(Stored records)

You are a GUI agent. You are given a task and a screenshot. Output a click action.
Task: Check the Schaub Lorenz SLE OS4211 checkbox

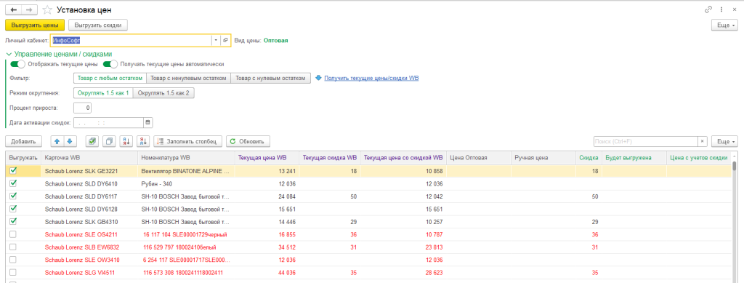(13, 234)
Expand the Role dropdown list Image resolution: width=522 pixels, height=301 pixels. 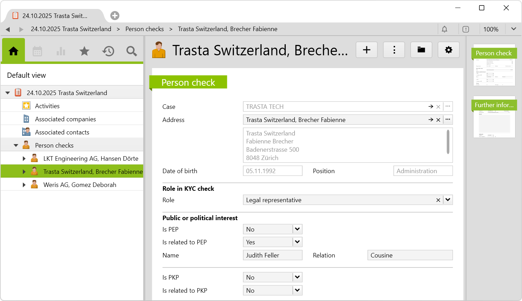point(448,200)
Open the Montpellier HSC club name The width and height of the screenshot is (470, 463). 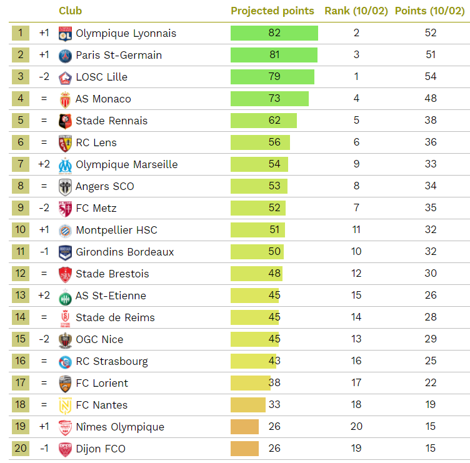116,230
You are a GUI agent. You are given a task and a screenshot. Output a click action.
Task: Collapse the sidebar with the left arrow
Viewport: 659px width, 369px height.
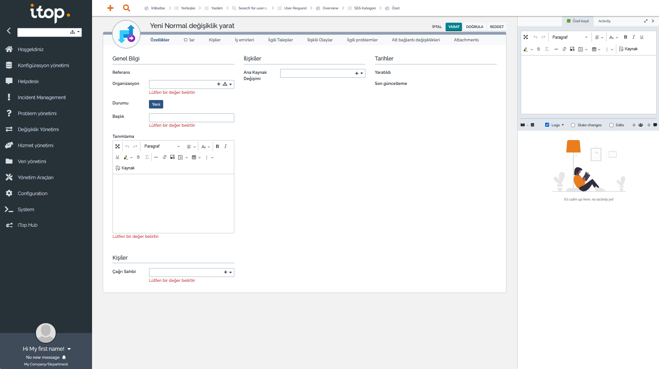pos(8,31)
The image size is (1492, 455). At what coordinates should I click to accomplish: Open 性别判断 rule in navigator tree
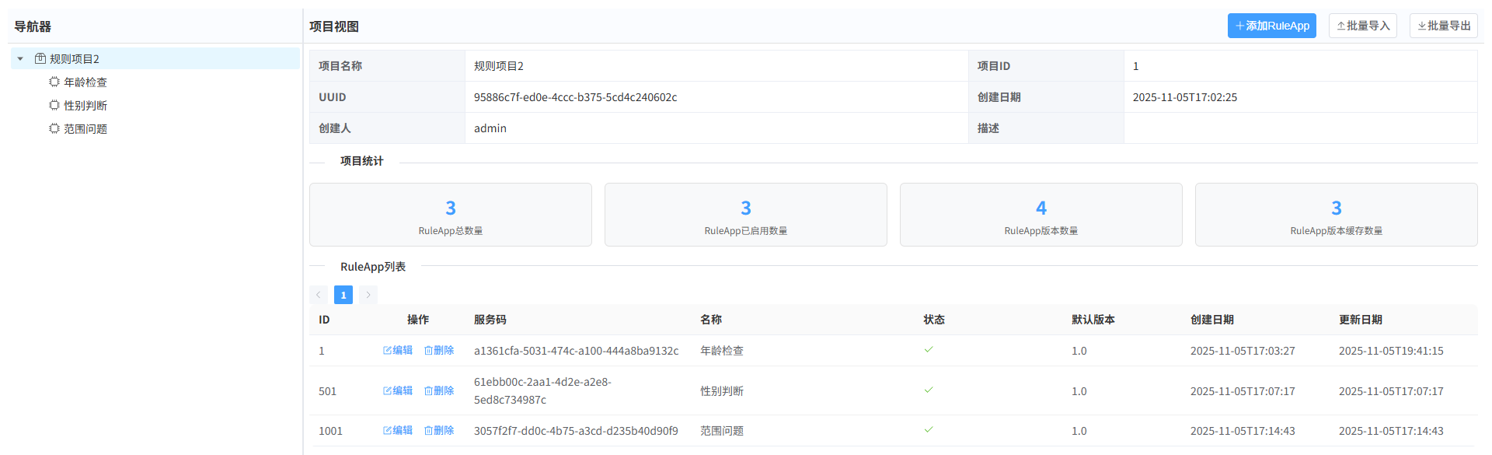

Task details:
Copy exactly the lines that run from the line containing "Task: Collapse the" to the end of the data above, keeping both end lines and leaving out all pictures.

Response for this exercise:
Task: Collapse the sidebar with the left arrow
Viewport: 659px width, 369px height.
pos(8,31)
The image size is (1492, 455). At what coordinates should I click to accomplish: Open 性别判断 rule in navigator tree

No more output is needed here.